M aurice se hâta de rentrer à la section pour y porter plainte contre Simon.

Il est vrai qu’avant de se séparer de Maurice, Lorin avait trouvé un moyen plus expéditif : c’était de rassembler quelques Thermopyles, d’attendre Simon à sa première sortie du Temple, et de le tuer en bataille rangée.

Mais Maurice s’était formellement opposé à ce plan.

— Tu es perdu, lui dit-il, si tu en viens aux voies de fait. Écrasons Simon, mais écrasons-le par la légalité. Ce doit être chose facile à des légistes.

En conséquence, le lendemain matin, Maurice se rendit à la section et formula sa plainte.

Mais il fut bien étonné quand à la section le président fit la sourde oreille, se récusant, disant qu’il ne pouvait prendre parti entre deux bons citoyens animés tous deux de l’amour de la patrie.

— Bon ! dit Maurice, je sais maintenant ce qu’il faut faire pour mériter la réputation de bon citoyen. Ah ! ah ! rassembler le peuple pour assassiner un homme qui vous déplaît, vous appelez cela être animé de l’amour de la patrie ? Alors j’en reviens au sentiment de Lorin, que j’ai eu le tort de combattre. À partir d’aujourd’hui, je vais faire du patriotisme, comme vous l’entendez, et j’expérimenterai sur Simon.

— Citoyen Maurice, répondit le président, Simon a peut-être moins de torts que toi dans cette affaire ; il a découvert une conspiration, sans y être appelé par ses fonctions, là où tu n’as rien vu, toi dont c’était le devoir de la découvrir ; de plus, tu as des connivences de hasard ou d’intention, — lesquelles ? nous n’en savons rien, — mais tu en as avec les ennemis de la nation.

— Moi ! dit Maurice. Ah ! voilà du nouveau, par exemple ; et avec qui donc, citoyen président ?

— Avec le citoyen Maison-Rouge.

— Moi ? dit Maurice stupéfait ; moi, j’ai des connivences avec le chevalier de Maison-Rouge ? Je ne le connais pas, je ne l’ai jamais…

— On t’a vu lui parler.

— Moi ?

— Lui serrer la main.

— Moi ?

— Oui.

— Où cela ? quand cela ?… Citoyen président, dit Maurice emporté par la conviction de son innocence, tu en as menti.

— Ton zèle pour la patrie t’emporte un peu loin, citoyen Maurice, dit le président, et tu seras fâché tout à l’heure de ce que tu viens de dire, quand je te donnerai la preuve que je n’ai avancé que la vérité.

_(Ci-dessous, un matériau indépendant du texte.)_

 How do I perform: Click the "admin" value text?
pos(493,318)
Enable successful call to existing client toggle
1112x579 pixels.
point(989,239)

Voici trois rapports différents qui t’accusent.

— Allons donc ! dit Maurice ; est-ce que vous pensez que je suis assez niais pour croire à votre chevalier de Maison-Rouge ?

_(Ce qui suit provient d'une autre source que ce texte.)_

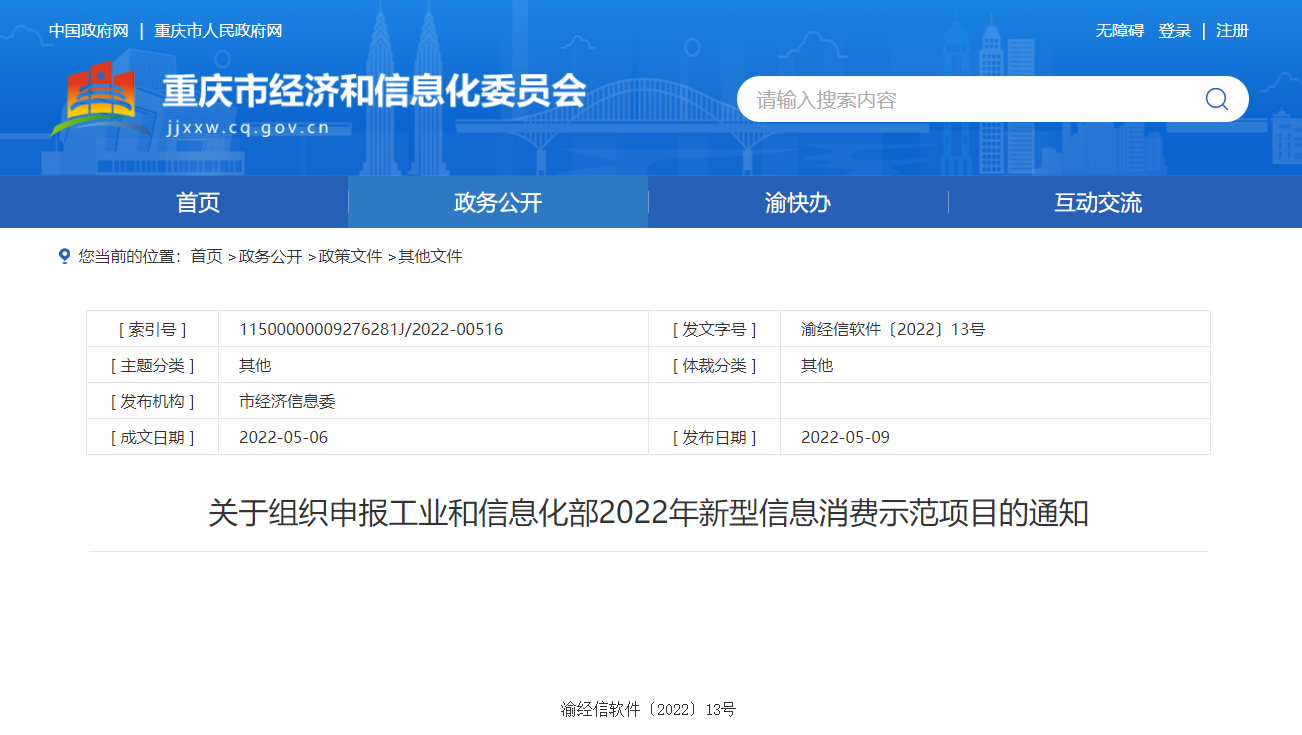1302x735 pixels.
Task: Click the 注册 register link
Action: tap(1232, 31)
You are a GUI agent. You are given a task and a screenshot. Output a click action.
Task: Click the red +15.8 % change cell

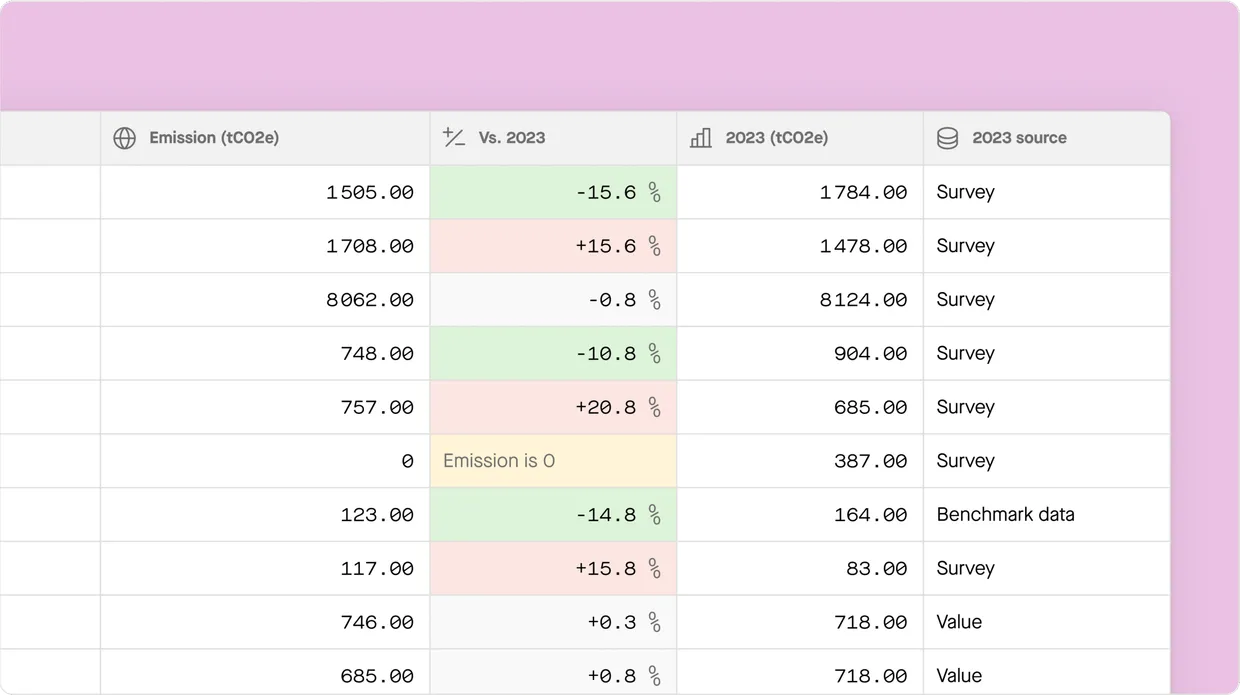click(x=553, y=568)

— Et pourquoi n’y croirais-tu pas ?

— Parce que c’est un spectre de conspirateur avec lequel vous tenez toujours une conspiration prête pour englober vos ennemis.

— Lis les dénonciations.

— Je ne lirai rien, dit Maurice : je proteste que je n’ai jamais vu le chevalier de Maison-Rouge, et que je ne lui ai jamais parlé. Que celui qui ne croira pas à ma parole d’honneur vienne me le dire, je sais ce que j’aurais à lui répondre.

Le président haussa les épaules ; Maurice, qui ne voulait être en reste avec personne, en fit autant.

Il y eut quelque chose de sombre et de réservé pendant le reste de la séance.

Après la séance, le président, qui était un brave patriote élevé au premier rang du district par le suffrage de ses concitoyens, s’approcha de Maurice et lui dit :

— Viens, Maurice, j’ai à te parler.

Maurice suivit le président, qui le conduisit dans un petit cabinet attenant à la chambre des séances.

Arrivé là, il le regarda en face, et, lui posant la main sur l’épaule :

— Maurice, lui dit-il, j’ai connu, j’ai estimé ton père, ce qui fait que je t’estime et que je t’aime. Maurice, crois-moi, tu cours un grand danger en te laissant aller au manque de foi, première décadence d’un esprit vraiment révolutionnaire.

Maurice, mon ami, dès qu’on perd la foi, on perd la fidélité. Tu ne crois pas aux ennemis de la nation : de là vient que tu passes près d’eux sans les voir, et que tu deviens l’instrument de leurs complots sans t’en douter.